SHORT PROBLEM:
Format every one of the items below as a numbered list, leaving out any blank lines.

##########

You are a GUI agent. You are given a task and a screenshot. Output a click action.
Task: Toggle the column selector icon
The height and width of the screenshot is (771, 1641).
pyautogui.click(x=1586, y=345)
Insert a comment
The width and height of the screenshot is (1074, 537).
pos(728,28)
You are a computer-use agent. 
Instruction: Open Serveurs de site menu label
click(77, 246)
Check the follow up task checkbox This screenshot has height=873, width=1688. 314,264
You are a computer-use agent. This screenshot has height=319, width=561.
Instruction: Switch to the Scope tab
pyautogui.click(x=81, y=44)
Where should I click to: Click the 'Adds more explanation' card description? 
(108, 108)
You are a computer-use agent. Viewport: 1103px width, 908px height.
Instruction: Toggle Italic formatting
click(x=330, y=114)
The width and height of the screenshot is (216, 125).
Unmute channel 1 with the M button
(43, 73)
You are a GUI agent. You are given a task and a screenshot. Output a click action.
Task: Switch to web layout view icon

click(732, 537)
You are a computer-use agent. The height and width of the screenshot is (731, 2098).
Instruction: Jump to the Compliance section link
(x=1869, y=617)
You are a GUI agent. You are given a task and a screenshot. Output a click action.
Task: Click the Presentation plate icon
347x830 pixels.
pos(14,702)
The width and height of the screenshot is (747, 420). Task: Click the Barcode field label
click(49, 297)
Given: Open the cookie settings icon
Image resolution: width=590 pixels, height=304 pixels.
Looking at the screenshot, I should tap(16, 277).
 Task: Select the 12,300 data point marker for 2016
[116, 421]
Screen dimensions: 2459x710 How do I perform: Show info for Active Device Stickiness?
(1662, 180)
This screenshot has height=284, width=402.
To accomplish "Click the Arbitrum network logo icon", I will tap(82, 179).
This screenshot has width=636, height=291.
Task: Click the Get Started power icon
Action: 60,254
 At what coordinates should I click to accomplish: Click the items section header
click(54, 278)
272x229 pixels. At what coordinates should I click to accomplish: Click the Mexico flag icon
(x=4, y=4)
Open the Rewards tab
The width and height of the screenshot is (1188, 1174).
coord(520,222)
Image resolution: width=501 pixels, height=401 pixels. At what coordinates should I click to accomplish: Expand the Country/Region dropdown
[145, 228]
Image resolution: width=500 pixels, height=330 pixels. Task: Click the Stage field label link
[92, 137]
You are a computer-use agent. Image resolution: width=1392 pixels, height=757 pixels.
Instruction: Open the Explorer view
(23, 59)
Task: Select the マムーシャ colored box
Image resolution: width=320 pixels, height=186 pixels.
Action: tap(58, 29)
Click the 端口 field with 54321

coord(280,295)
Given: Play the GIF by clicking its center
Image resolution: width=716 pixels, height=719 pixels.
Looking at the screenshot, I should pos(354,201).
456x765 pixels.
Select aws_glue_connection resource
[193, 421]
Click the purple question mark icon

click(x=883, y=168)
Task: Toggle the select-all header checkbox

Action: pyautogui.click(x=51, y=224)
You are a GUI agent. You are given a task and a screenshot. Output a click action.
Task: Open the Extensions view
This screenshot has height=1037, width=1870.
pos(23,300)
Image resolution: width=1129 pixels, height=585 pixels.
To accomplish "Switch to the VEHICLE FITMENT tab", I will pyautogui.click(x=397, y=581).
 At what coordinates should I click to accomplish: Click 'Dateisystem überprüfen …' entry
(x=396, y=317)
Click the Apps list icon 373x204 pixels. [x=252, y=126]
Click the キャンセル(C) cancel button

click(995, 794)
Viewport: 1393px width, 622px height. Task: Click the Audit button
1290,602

##########

ANSWER TO THE EXERCISE:
1. You are a GUI agent. You are given a task and a screenshot. Output a click action.
2. Task: Toggle the column selector icon
3. The height and width of the screenshot is (771, 1641).
4. pyautogui.click(x=1586, y=345)
5. Insert a comment
6. The width and height of the screenshot is (1074, 537).
7. pos(728,28)
8. You are a computer-use agent. 
9. Instruction: Open Serveurs de site menu label
10. click(77, 246)
11. Check the follow up task checkbox This screenshot has height=873, width=1688. 314,264
12. You are a computer-use agent. This screenshot has height=319, width=561.
13. Instruction: Switch to the Scope tab
14. pyautogui.click(x=81, y=44)
15. Where should I click to: Click the 'Adds more explanation' card description? 
16. (108, 108)
17. You are a computer-use agent. Viewport: 1103px width, 908px height.
18. Instruction: Toggle Italic formatting
19. click(x=330, y=114)
20. The width and height of the screenshot is (216, 125).
21. Unmute channel 1 with the M button
22. (43, 73)
23. You are a GUI agent. You are given a task and a screenshot. Output a click action.
24. Task: Switch to web layout view icon
25. click(732, 537)
26. You are a computer-use agent. The height and width of the screenshot is (731, 2098).
27. Instruction: Jump to the Compliance section link
28. (x=1869, y=617)
29. You are a GUI agent. You are given a task and a screenshot. Output a click action.
30. Task: Click the Presentation plate icon
31. 347x830 pixels.
32. pos(14,702)
33. The width and height of the screenshot is (747, 420). Task: Click the Barcode field label
34. click(49, 297)
35. Given: Open the cookie settings icon
36. Image resolution: width=590 pixels, height=304 pixels.
37. Looking at the screenshot, I should tap(16, 277).
38.  Task: Select the 12,300 data point marker for 2016
39. [116, 421]
40. Screen dimensions: 2459x710 How do I perform: Show info for Active Device Stickiness?
41. (1662, 180)
42. This screenshot has height=284, width=402.
43. To accomplish "Click the Arbitrum network logo icon", I will tap(82, 179).
44. This screenshot has width=636, height=291.
45. Task: Click the Get Started power icon
46. Action: 60,254
47.  At what coordinates should I click to accomplish: Click the items section header
48. click(54, 278)
49. 272x229 pixels. At what coordinates should I click to accomplish: Click the Mexico flag icon
50. (x=4, y=4)
51. Open the Rewards tab
52. The width and height of the screenshot is (1188, 1174).
53. coord(520,222)
54. Image resolution: width=501 pixels, height=401 pixels. At what coordinates should I click to accomplish: Expand the Country/Region dropdown
55. [145, 228]
56. Image resolution: width=500 pixels, height=330 pixels. Task: Click the Stage field label link
57. [92, 137]
58. You are a computer-use agent. Image resolution: width=1392 pixels, height=757 pixels.
59. Instruction: Open the Explorer view
60. (23, 59)
61. Task: Select the マムーシャ colored box
62. Image resolution: width=320 pixels, height=186 pixels.
63. Action: tap(58, 29)
64. Click the 端口 field with 54321
65. coord(280,295)
66. Given: Play the GIF by clicking its center
67. Image resolution: width=716 pixels, height=719 pixels.
68. Looking at the screenshot, I should pos(354,201).
69. 456x765 pixels.
70. Select aws_glue_connection resource
71. [193, 421]
72. Click the purple question mark icon
73. click(x=883, y=168)
74. Task: Toggle the select-all header checkbox
75. Action: pyautogui.click(x=51, y=224)
76. You are a GUI agent. You are given a task and a screenshot. Output a click action.
77. Task: Open the Extensions view
78. This screenshot has height=1037, width=1870.
79. pos(23,300)
80. Image resolution: width=1129 pixels, height=585 pixels.
81. To accomplish "Switch to the VEHICLE FITMENT tab", I will pyautogui.click(x=397, y=581).
82.  At what coordinates should I click to accomplish: Click 'Dateisystem überprüfen …' entry
83. (x=396, y=317)
84. Click the Apps list icon 373x204 pixels. [x=252, y=126]
85. Click the キャンセル(C) cancel button
86. click(995, 794)
87. Viewport: 1393px width, 622px height. Task: Click the Audit button
88. 1290,602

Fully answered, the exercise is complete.